004

004

Photo by Stefanus Martanto Setyo Husodo

She looked lost, he thought, like she was in way over her head. Her eyes met his.

“Fletcher Agency?” she said.

“Yes,” Reid said. “I just happen to like music, too.”

She blushed.

He gestured to a chair. “Sit. Please.”

003

003

Photo by Abigail Keenan.

When the story finally let go, Emi looked up. She could not take her eyes off that room. She had never seen anything like it. A reading room like a music shop, records in crates, the player on a table.

002

002

Photo by Hieu Le.

Sixty-seven days before

The first time Reid met Emi, she was lost in a book, waiting in a pleather chair outside his office, the next in line for an interview. He stared at her, but the story held tight.

That’s how he knew.

001

001

Photo by The Anchor.

They occupied a booth at Casey’s Root Cellar that evening. She always loved that he would slide in beside her, even though there was another chair, even though it was business. They sat close, touching, talking about the book pitches that had come through and which ones were maybes, with a little work, and which ones were sure things. He couldn’t be bothered with the ones that didn’t even make the cut, so she deleted those emails without his ever seeing or knowing.

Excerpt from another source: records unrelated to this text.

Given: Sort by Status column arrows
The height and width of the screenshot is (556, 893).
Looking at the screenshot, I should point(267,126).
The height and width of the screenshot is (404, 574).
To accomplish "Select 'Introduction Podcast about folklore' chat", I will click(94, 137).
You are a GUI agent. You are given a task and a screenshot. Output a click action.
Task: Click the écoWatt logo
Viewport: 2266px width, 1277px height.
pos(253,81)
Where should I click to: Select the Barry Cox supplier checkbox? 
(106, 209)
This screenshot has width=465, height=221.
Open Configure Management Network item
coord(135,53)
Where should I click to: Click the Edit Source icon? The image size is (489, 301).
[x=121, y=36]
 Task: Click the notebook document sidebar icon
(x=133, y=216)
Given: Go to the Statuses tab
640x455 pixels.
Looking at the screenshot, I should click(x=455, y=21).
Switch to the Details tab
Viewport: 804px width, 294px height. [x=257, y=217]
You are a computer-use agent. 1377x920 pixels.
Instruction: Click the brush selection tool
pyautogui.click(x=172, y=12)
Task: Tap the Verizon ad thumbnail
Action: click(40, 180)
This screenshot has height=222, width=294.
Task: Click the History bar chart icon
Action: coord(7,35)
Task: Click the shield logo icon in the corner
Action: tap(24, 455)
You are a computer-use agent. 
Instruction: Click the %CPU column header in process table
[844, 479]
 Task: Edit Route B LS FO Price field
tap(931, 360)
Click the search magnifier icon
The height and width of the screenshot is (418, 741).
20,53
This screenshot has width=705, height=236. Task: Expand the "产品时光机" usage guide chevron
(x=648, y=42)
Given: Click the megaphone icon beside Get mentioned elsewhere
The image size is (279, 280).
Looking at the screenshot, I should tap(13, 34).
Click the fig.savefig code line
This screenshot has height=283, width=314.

Somewhere in the course of dinner, his hand crept to her leg, and she felt it burn beneath his fingers. And then, too soon, they were back at the office and finishing up their work, and then it was time to part ways, like it always was, when he would say he’d see her tomorrow and she would lift her face, hoping for a kiss like the one he’d done in an alley on the walk back from Casey’s. His mouth had tasted like a roast beef sandwich with a hint of a rich cabernet sauvignon, but those were only the things she would remember later.

Never in a million years would she have guessed it was the last time. For anything.